Familiar Faces Could Help Robot Cars Win Trust

By Jeremy Hsu | August 27, 2015 12:58 pm
The virtual driver Bob was displayed on a computer screen in a driving simulator. Credit: Frank Verberne | Eindhoven University of Technology

The virtual driver Bob was displayed on a computer screen in a driving simulator. Credit: Frank Verberne | Eindhoven University of Technology

Apple’s secretive project aimed at testing self-driving cars seems worlds apart from the tech giant’s usual business of smartphones and tablets. But the idea of a robotic “iCar” raises an intriguing possibility: What if self-driving cars were represented by virtual assistants similar to Apple’s Siri for the iPhone and iPad? A version of Siri for self-driving cars might even adopt a familiar virtual face on a display screen to win the trust of potential human owners.

Getting people to trust in a future world filled with self-driving cars could go a long way toward making commutes both safer and faster. The promise of robot cars has driven both traditional automakers and tech giants such as Google and China’s Baidu to develop their own versions of the technology. Even Apple apparently has “hundreds of engineers” working on automotive technologies related to self-driving cars, according to documents unearthed by The Guardian. If such companies ever decide to create “virtual drivers” as the faces of self-driving cars, a recent study suggests that having a familiar virtual face could help put human riders at ease.

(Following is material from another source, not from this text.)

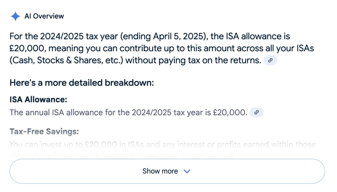Click "£20,000" in the annual ISA allowance sentence
This screenshot has width=337, height=192.
(x=230, y=112)
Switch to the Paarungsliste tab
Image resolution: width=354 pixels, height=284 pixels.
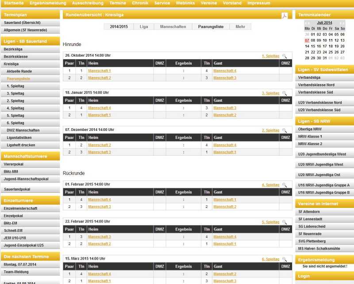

“We think that the most prominent ‘bump’ in the road to successful implementation of smart cars is not the technology itself but, rather, the acceptance of that technology by the public,” said Frank Verberne, a behavioral scientist at Eindhoven University of Technology in the Netherlands, in a press release. “Representing such complex automation technology with something that humans are familiar with—namely, a human behind the wheel—may cause it to become less of a ‘black box.'”

A Familiar Face Behind the Wheel

Many people still don’t trust self-driving cars with their lives or the lives of loved ones. In 2014, more than 75 percent of people surveyed by insurance.com said they would not trust a self-driving car to take their kids to school. The same survey showed only 31 percent of the respondents were willing to let the car drive itself whenever possible. Verberne and his colleagues decided to examine how familiar virtual faces representing self-driving cars could affect the trust people had in the technology.

The study investigated the idea that a familiar virtual face based on the specific person going along for the ride would prove more trustworthy than a dissimilar virtual face. Results suggested that such familiar faces did end up boosting people’s trust in their “virtual driver,” as detailed in the Aug. 15 issue of the journal Human FactorsThat’s a potentially important finding if Apple or Microsoft ever decide to flesh out Siri or Cortana as virtual driving assistants. But unlike Siri, the virtual driver in this study remained voiceless.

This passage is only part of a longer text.